GAO Calls for an Investigation in Retirement Claims Processing

Oct 28, 2016

OPM processing retirement claims

retirement claimsIn a letter from the House Committee on Oversight and Government Reform, the panel is asking the Government Accountability Office (GAO) to consider ways OPM can improve federal retirement claims processing. The average time for a processed claim in more than 60 days is 100 days. Since March 2016, OPM has reported a decline in the percentage of claims processed in 60 days or less. In September 2016, it was 64 percent.

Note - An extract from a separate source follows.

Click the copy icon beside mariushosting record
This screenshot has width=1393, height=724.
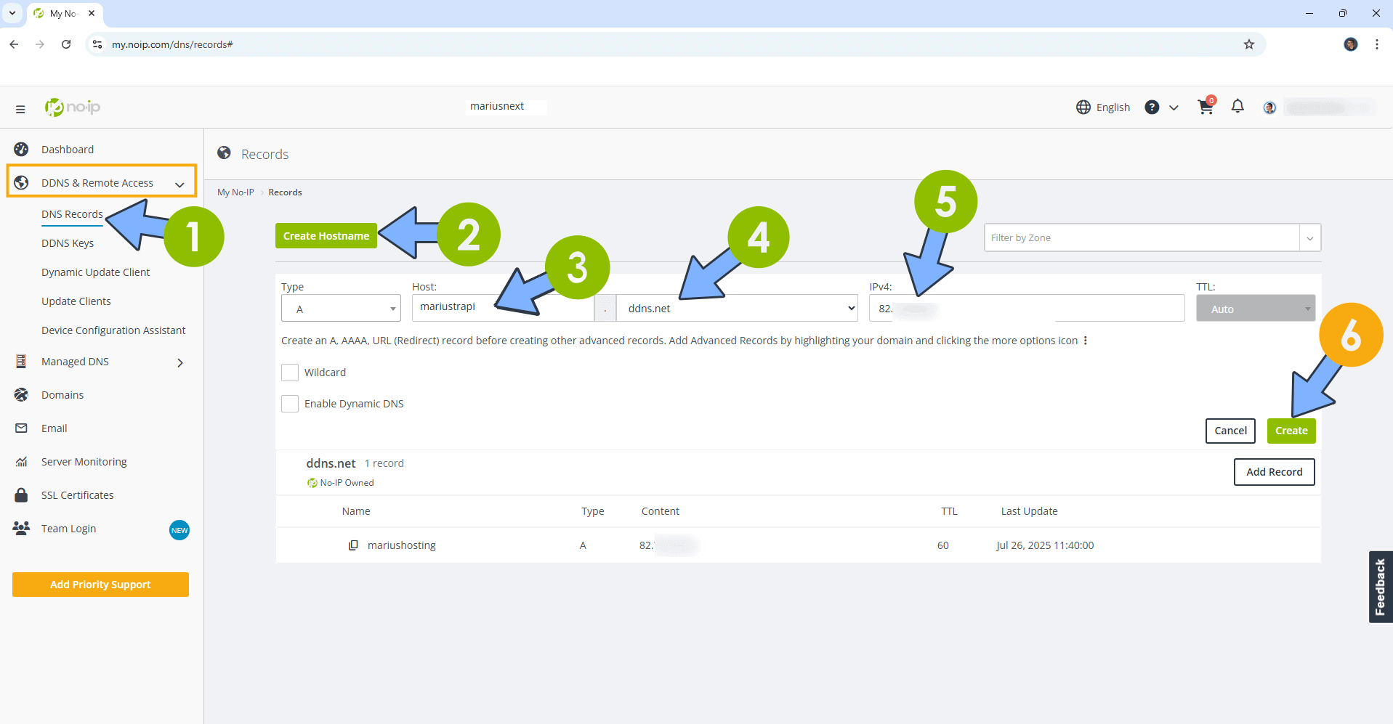tap(354, 545)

The House panel also wants agencies investigated to see if anything can be done at that level. They found that there were high error rates on retirement applications from the Social Security Administration, Department of Veteran Affairs, Department of the Interior, and the Department of Agriculture. The panel believes that the error rates merit attention from GAO.

In the letter to GAO, the house panel wants several factors investigated.

  1. How is OPM instructing agencies to save and file employees’ information so it can be easily accessible? Are the agencies following that?
  2. They also asked GAO to find out why certain agencies have a high error rate on their employee retirement applications.
  3. Research whether there is more that OPM, Congress, agencies, and employees can do to speed up the claims process.

At one time in 2008, OPM started to develop and launch a computer software that would process applications electronically. The idea behind the software was to provide federal retirees with their full annuity payment on their first payment. The current process doesn’t allow for this very easily. There is a period of reduced interim payments until the claim has been fully processed, which can be months. Shortly after however, the canceled the program to save money and returned to their manual paper process. Since that time, there has been a consistent backlog of applications. Per OPM, their solution is to hire more specialists to process the applications.

A statement in the letter reads, “While OPM continues to study how to best modernize retirement processing, it is critical that OPM ensures the current paper system is efficiently meeting the needs of retiring federal workers.” A consistent backlog would suggest that the current manual paper processing system is not doing this very well.

Historically, retirement claims rise in January. It will be interesting to see if GAO will take action in response to this letter and if it will be sooner rather than later.